PHILADELPHIA — Lisa Stearns, owner of Mountain Dairy, recounted an example of last-mile logistics gone spoiled at the Home Delivery World conference in Philadelphia Thursday.
A customer came home to find the butter they ordered had been already been consumed — by a raccoon.
The customer didn’t have a porch box, which is what Mountain Dairy uses to drop off orders of its products. The boxes keep goods temperature controlled and protected from the elements or hungry creatures.
For shippers of perishable items, the last mile is only part of the battle. The last few feet are just as critical for home deliveries of food products or other perishables, and it means shippers in these industries have to innovate to make the final leg of their supply chain work.

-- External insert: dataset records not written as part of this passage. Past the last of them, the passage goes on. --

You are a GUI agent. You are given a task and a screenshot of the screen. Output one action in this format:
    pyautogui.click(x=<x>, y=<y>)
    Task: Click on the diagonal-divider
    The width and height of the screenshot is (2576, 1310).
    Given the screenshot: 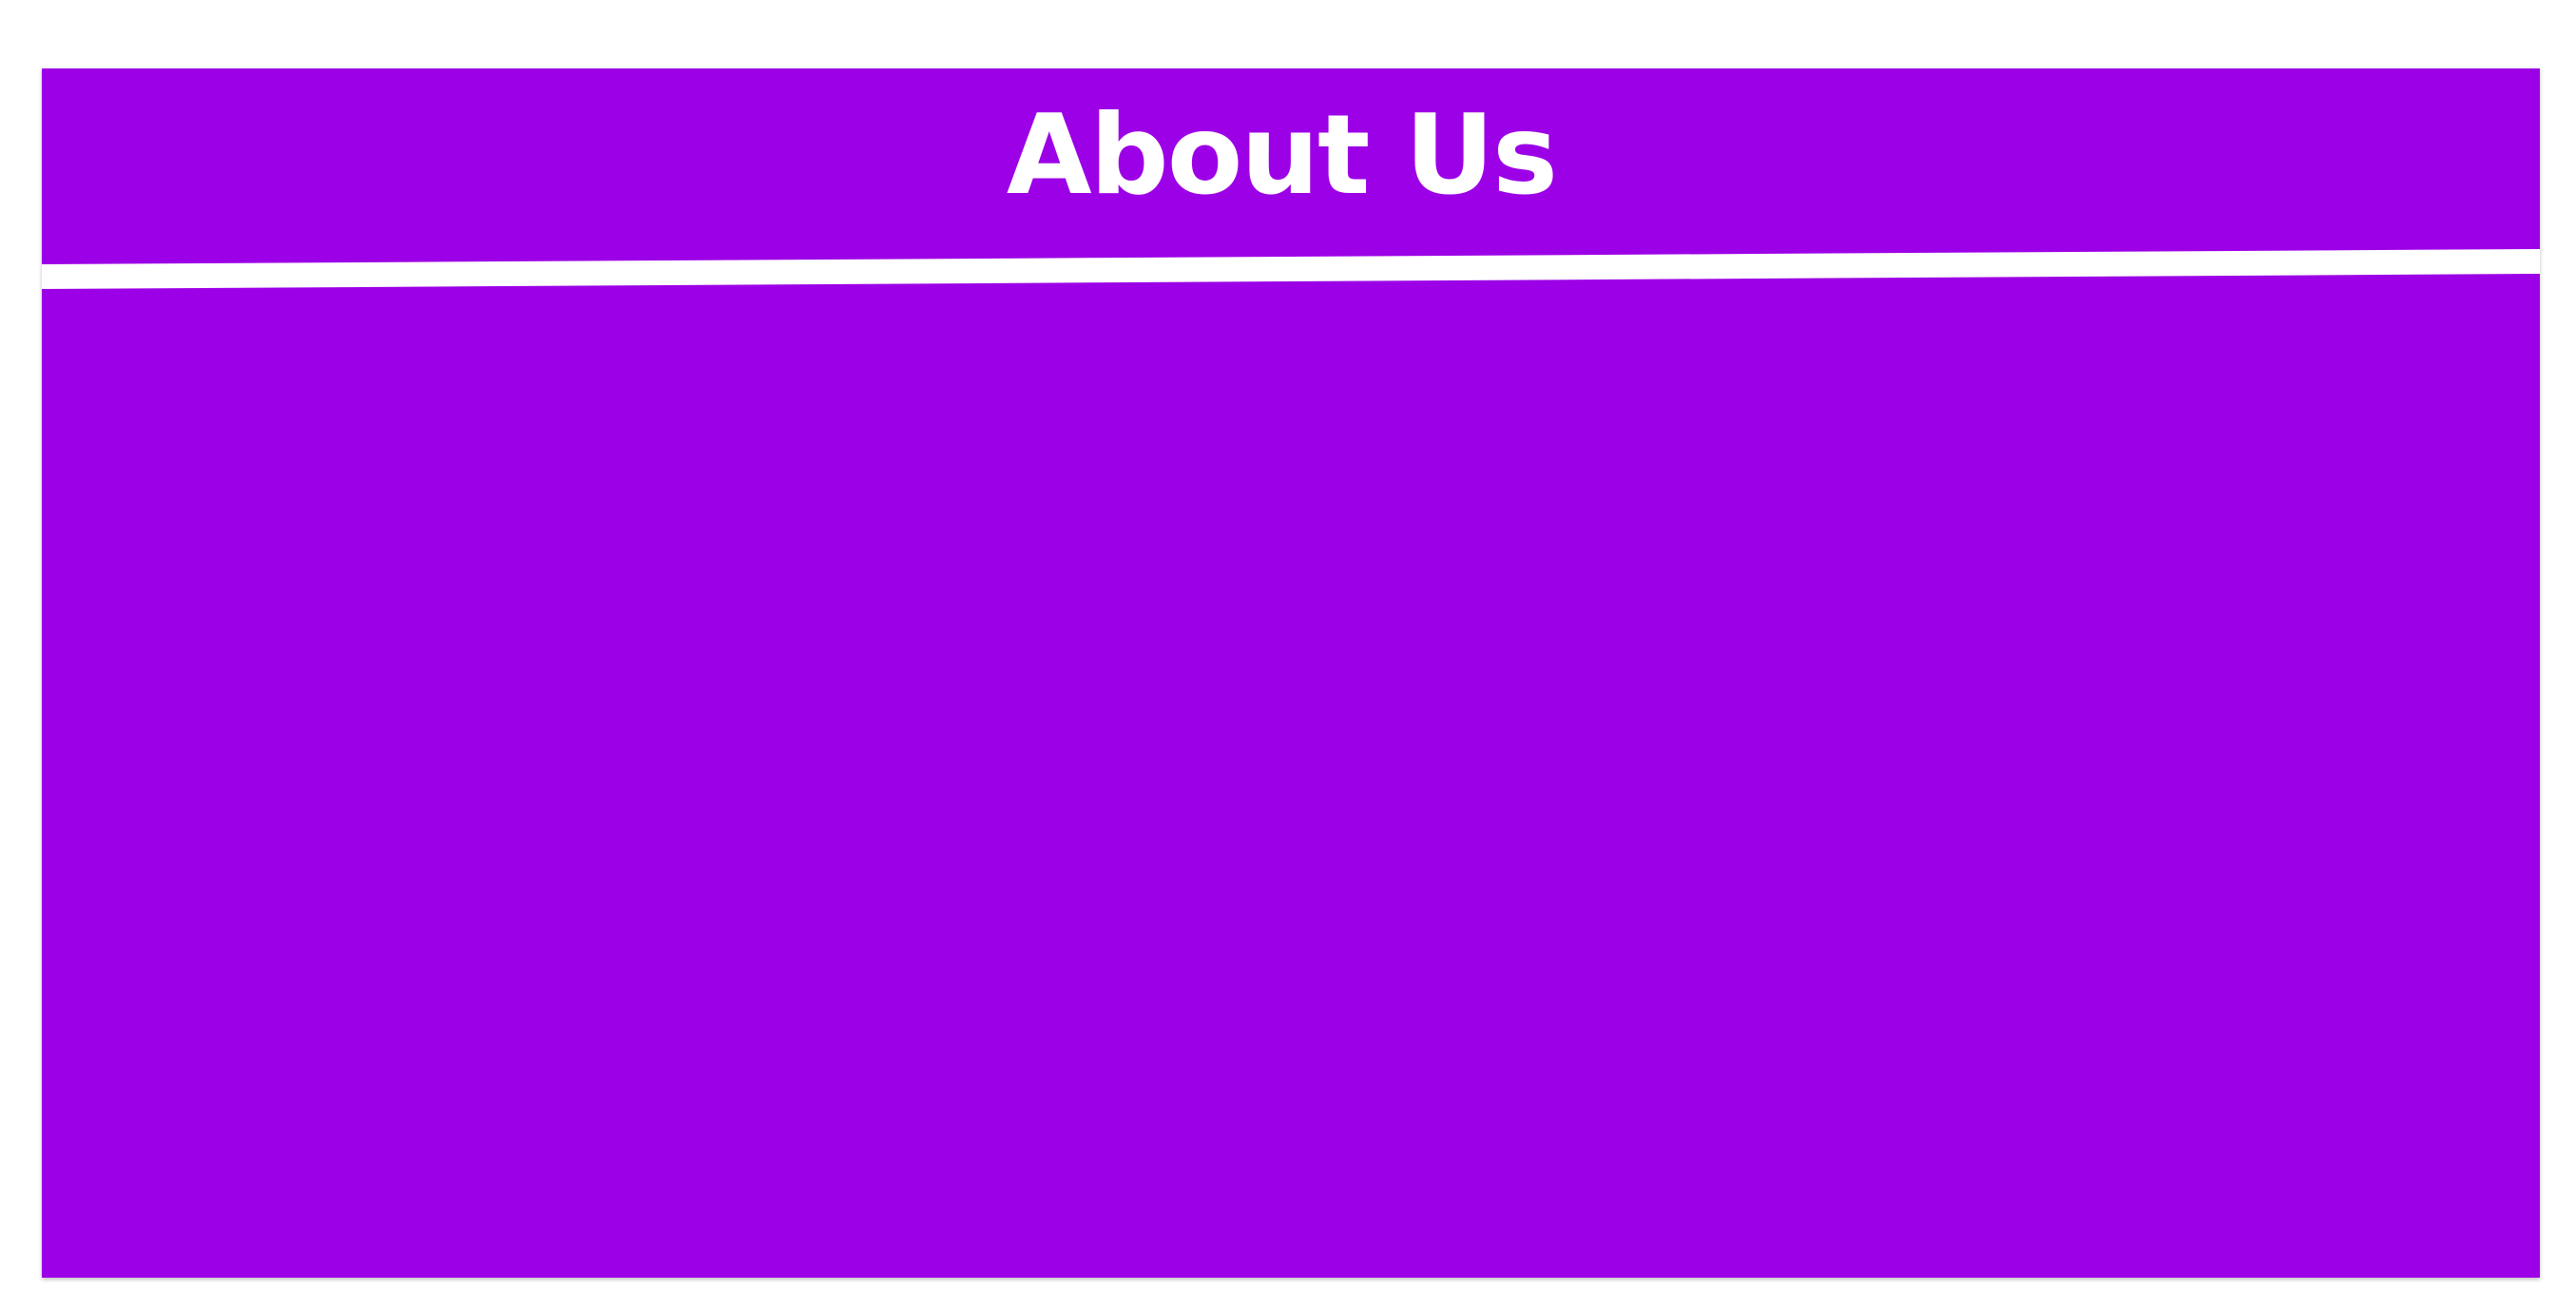 What is the action you would take?
    pyautogui.click(x=1291, y=269)
    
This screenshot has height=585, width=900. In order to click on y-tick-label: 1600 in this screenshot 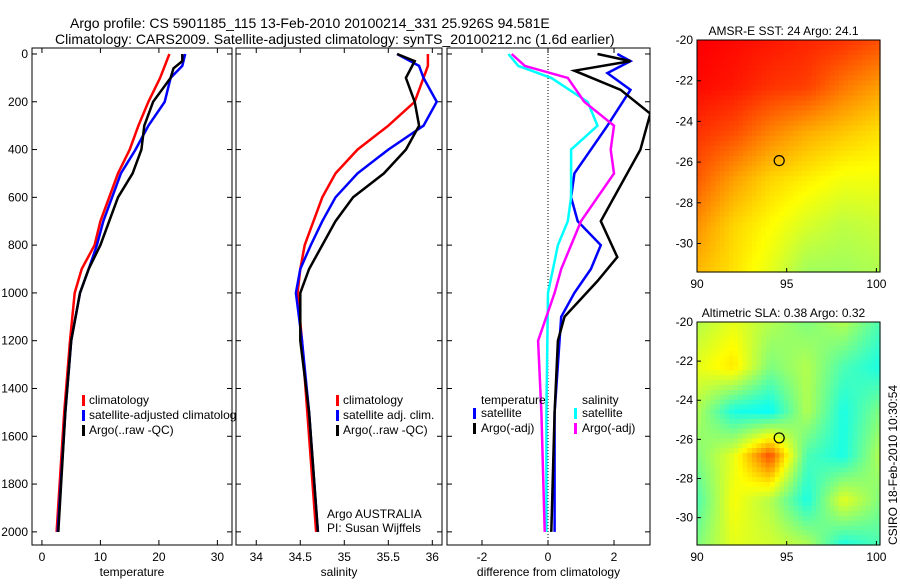, I will do `click(14, 436)`.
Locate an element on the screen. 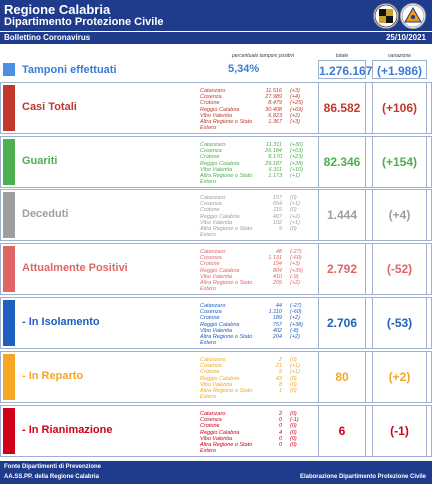 This screenshot has height=484, width=432. tamponi-total: 1.276.167 is located at coordinates (345, 70).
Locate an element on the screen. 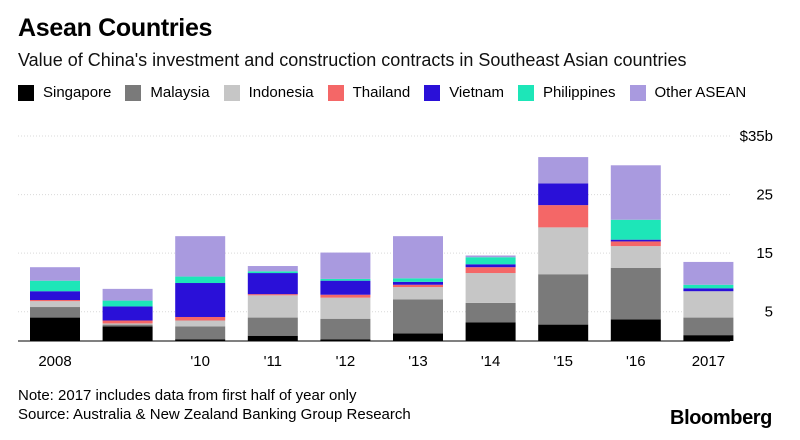  x-tick-label: '15 is located at coordinates (563, 362).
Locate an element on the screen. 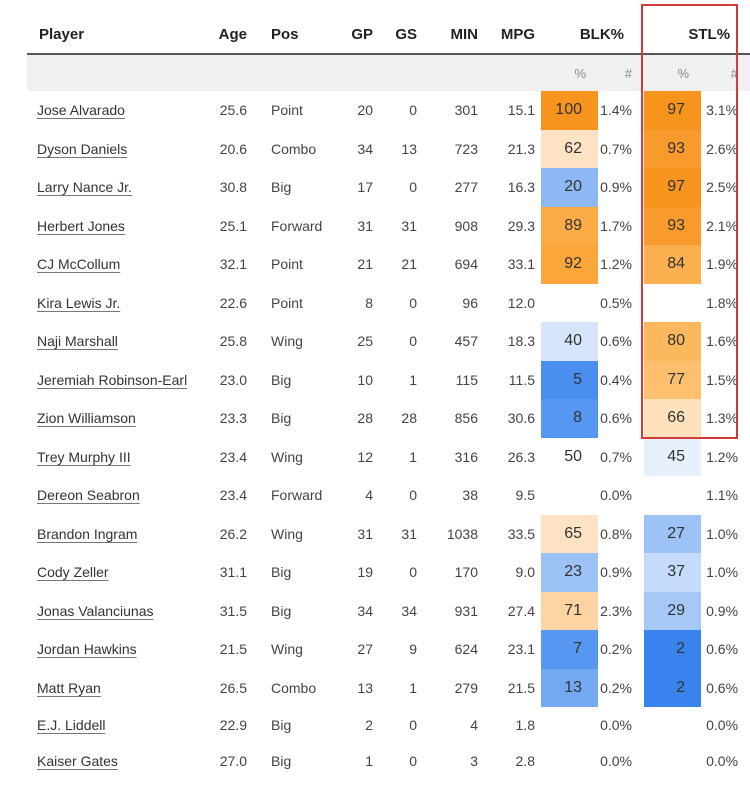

Mountain Dairy and Shatto Milk Company, a dairy farm based outside Kansas City, found the porch box was a solution that worked for them. The boxes, manufactured by McShane Welding and Metal Products, kept the products safe but weren’t intrusive into customer homes.
Mountain Dairy initially shared in the costs of the boxes, because it wasn’t sure if consumers would be willing to pay upwards of $50 for the box. The added cost was worth it to offset damaged deliveries (by raccoon or other method) that the dairy would have to redeliver.
As a bonus, the companies’ branding on the box provided marketing for neighbors walking or driving by. And it made deliveries more seamless, according to Matt Shatto, owner of Shatto Milk Company.
“When you drive along the street, looking for the next delivery, they can identify pretty easily what they need to be looking for because there’s our box on the front porch,” Shatto told Home Delivery World attendees.
By consumers owning the box, it also instilled a sense of brand loyalty.
“We got repeat buys from customers that otherwise may not have thought of that, because of the box,” Shatto said.
The last mile as a whole is notorious for being resource intensive, and standing it up can be challenging for small, family-owned businesses like Mountain Dairy and Shatto Milk Company.
“Over the course of the past year and a half, we’ve put a lot of effort into catching up with demand,” Shatto said, noting that the company had to beef up capital assets to meet home delivery demand.
Outsourcing or using a third-party service is an option and allows a company to scale up and down based on demand. But it can create a fragmented logistics model, as grocer Lowes Foods discovered. It’s bringing the delivery business under its own branding, after using providers such as Shipt and Doordash. A technology from Delivery Solutions organizes deliveries across multiple last-mile firms.
For Mountain Dairy, executing in the last mile was part of the fabric of the company.
“We actually started delivery in 1870,” Stearns said. But the dairy shuttered its home delivery service in 2012, as it focused more on distribution to universities and restaurants.
When the pandemic hit, foodservice revenue streams ran dry, and consumers wanted local food products delivered to their doorsteps.
“Literally in five minutes, [we] put pen to paper and started the delivery service again,” Stearns said.
Making an investment in home delivery service requires business to forecast out and consider whether the service will still be in demand in several years. For online grocery at least, most forecasts suggest demand will stay on a growth path. A 2020 survey from Mercatus and research firm Incisiv projected e-commerce would make up nearly 22% of grocery sales in 2025, up from 10% in 2020.
“People like the convenience of it. You get your staples, you get your milk, your butter, your eggs,” Stearns said. “I’m confident that’s going to keep going.”
Big-box retailers have tried tactics such as delivering into the trunk of a car, inside a house or even into the refrigerator, though consumers have been reluctant to buy in.